#### Data supplied ####
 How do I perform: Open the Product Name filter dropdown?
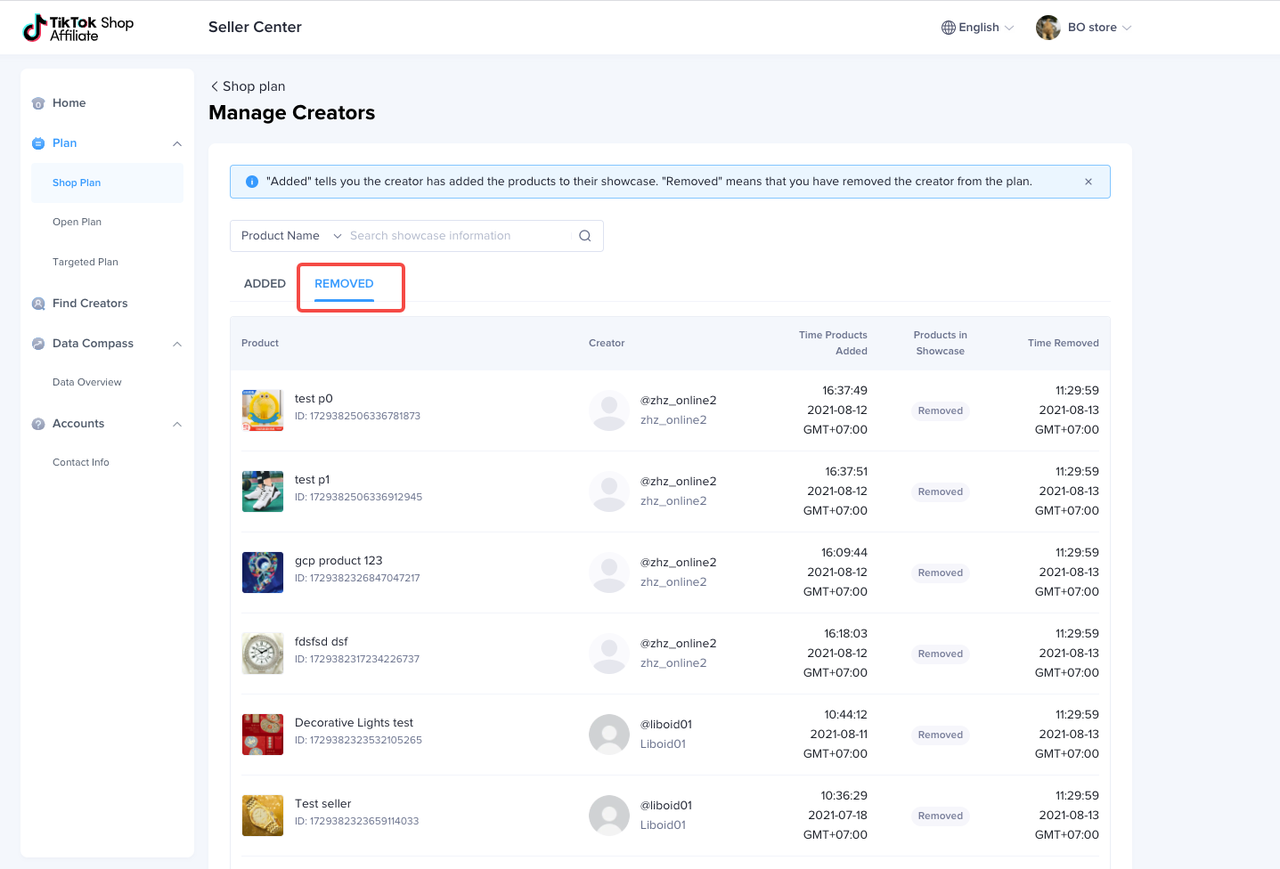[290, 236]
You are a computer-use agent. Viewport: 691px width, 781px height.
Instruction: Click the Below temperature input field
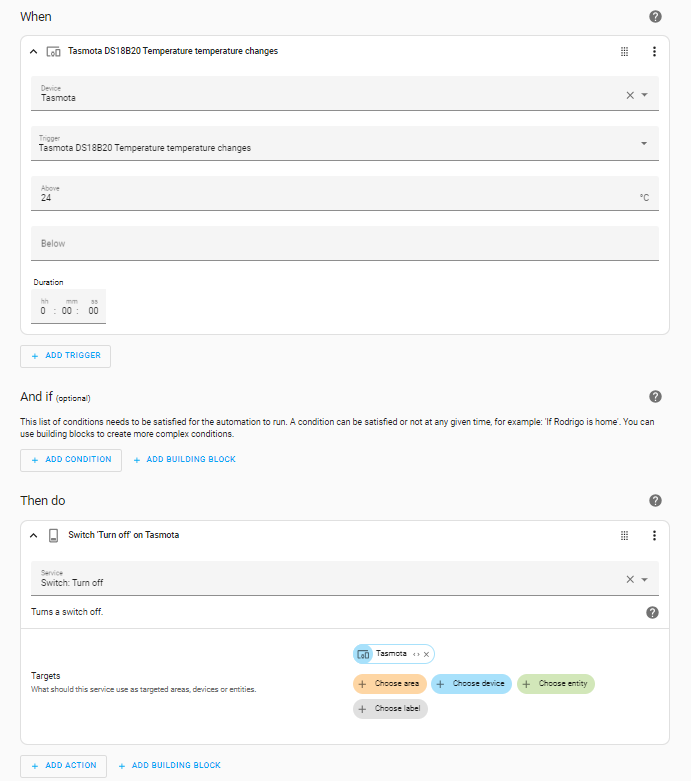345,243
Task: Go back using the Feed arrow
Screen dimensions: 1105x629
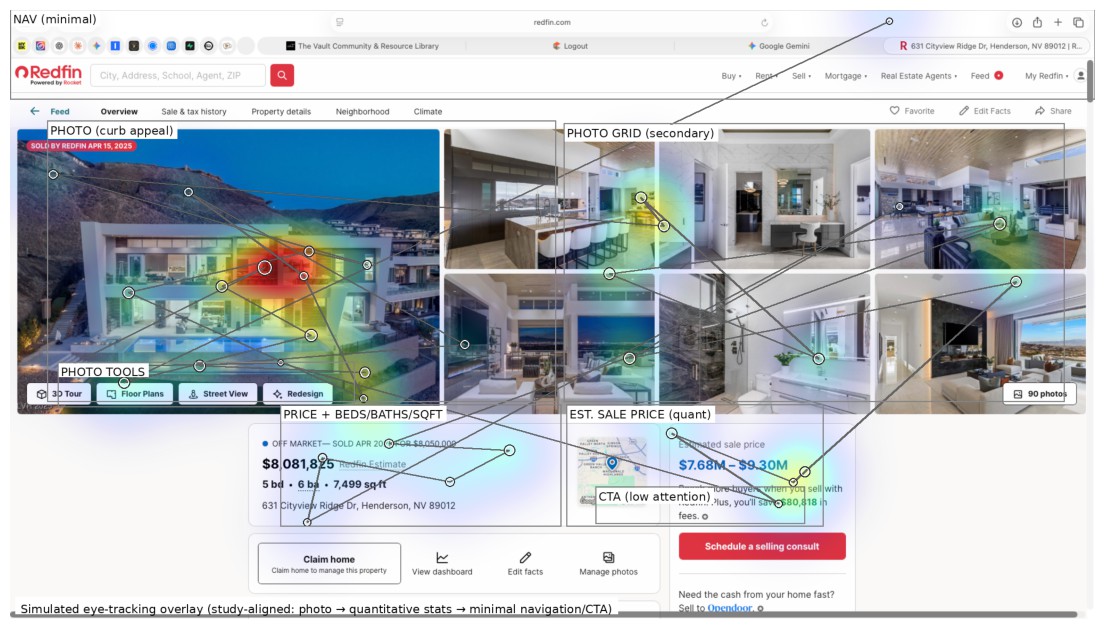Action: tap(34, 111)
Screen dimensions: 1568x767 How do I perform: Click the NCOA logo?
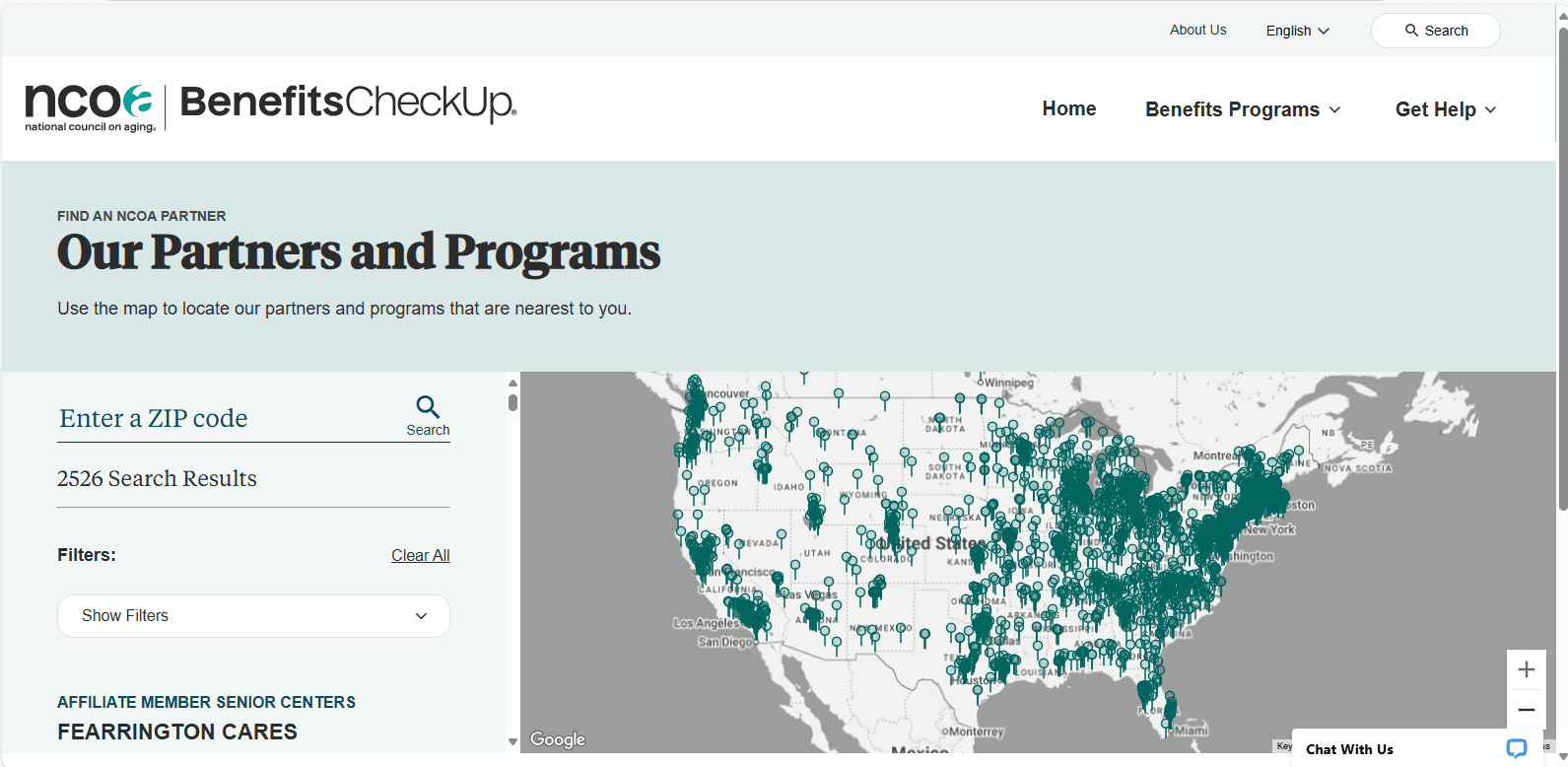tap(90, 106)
####
The task
Find the line containing "Instruction: Click the", then extract it and every line after it to the end of the data above, exactly and nothing else, without pictures.

Expected answer
Instruction: Click the Below temperature input field
345,243
Task: Go back using the Feed arrow
Screen dimensions: 1105x629
Action: tap(34, 111)
Screen dimensions: 1568x767 How do I perform: Click the NCOA logo?
tap(90, 106)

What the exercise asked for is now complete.